Would you write out the data below exactly, with every line intact?

(Given data Opens)

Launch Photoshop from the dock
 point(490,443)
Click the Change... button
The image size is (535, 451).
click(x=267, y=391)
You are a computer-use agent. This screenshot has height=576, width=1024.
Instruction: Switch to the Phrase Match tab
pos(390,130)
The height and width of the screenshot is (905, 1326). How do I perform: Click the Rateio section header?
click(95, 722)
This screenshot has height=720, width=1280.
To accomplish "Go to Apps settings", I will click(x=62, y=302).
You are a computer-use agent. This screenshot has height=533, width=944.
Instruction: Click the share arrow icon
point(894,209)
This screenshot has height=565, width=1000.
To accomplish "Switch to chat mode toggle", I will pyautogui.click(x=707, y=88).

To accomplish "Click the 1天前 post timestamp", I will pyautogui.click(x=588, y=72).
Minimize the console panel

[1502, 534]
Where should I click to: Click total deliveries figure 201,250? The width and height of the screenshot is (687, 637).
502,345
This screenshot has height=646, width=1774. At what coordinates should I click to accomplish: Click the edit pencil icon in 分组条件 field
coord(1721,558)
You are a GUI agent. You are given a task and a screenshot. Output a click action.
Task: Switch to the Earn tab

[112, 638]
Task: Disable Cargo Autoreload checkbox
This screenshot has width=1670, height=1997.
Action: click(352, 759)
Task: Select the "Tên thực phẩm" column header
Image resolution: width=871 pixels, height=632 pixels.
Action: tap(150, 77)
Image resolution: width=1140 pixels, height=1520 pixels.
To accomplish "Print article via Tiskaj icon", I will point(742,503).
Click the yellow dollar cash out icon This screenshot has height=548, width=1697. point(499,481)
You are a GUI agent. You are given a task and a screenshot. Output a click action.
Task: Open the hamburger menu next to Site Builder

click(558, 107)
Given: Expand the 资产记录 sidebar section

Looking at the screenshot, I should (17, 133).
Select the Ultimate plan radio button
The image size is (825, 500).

(Given data Closes)

(Task result):
Launch Photoshop from the dock
 point(490,443)
Click the Change... button
The image size is (535, 451).
click(x=267, y=391)
You are a computer-use agent. This screenshot has height=576, width=1024.
Instruction: Switch to the Phrase Match tab
pos(390,130)
The height and width of the screenshot is (905, 1326). How do I perform: Click the Rateio section header?
click(95, 722)
This screenshot has height=720, width=1280.
To accomplish "Go to Apps settings", I will click(x=62, y=302).
You are a computer-use agent. This screenshot has height=533, width=944.
Instruction: Click the share arrow icon
point(894,209)
This screenshot has height=565, width=1000.
To accomplish "Switch to chat mode toggle", I will pyautogui.click(x=707, y=88).

To accomplish "Click the 1天前 post timestamp", I will pyautogui.click(x=588, y=72).
Minimize the console panel

[1502, 534]
Where should I click to: Click total deliveries figure 201,250? The width and height of the screenshot is (687, 637).
502,345
This screenshot has height=646, width=1774. At what coordinates should I click to accomplish: Click the edit pencil icon in 分组条件 field
coord(1721,558)
You are a GUI agent. You are given a task and a screenshot. Output a click action.
Task: Switch to the Earn tab

[112, 638]
Task: Disable Cargo Autoreload checkbox
This screenshot has width=1670, height=1997.
Action: click(352, 759)
Task: Select the "Tên thực phẩm" column header
Image resolution: width=871 pixels, height=632 pixels.
Action: tap(150, 77)
Image resolution: width=1140 pixels, height=1520 pixels.
To accomplish "Print article via Tiskaj icon", I will point(742,503).
Click the yellow dollar cash out icon This screenshot has height=548, width=1697. point(499,481)
You are a GUI agent. You are given a task and a screenshot. Output a click action.
Task: Open the hamburger menu next to Site Builder

click(558, 107)
Given: Expand the 资产记录 sidebar section

Looking at the screenshot, I should (17, 133).
Select the Ultimate plan radio button
The image size is (825, 500).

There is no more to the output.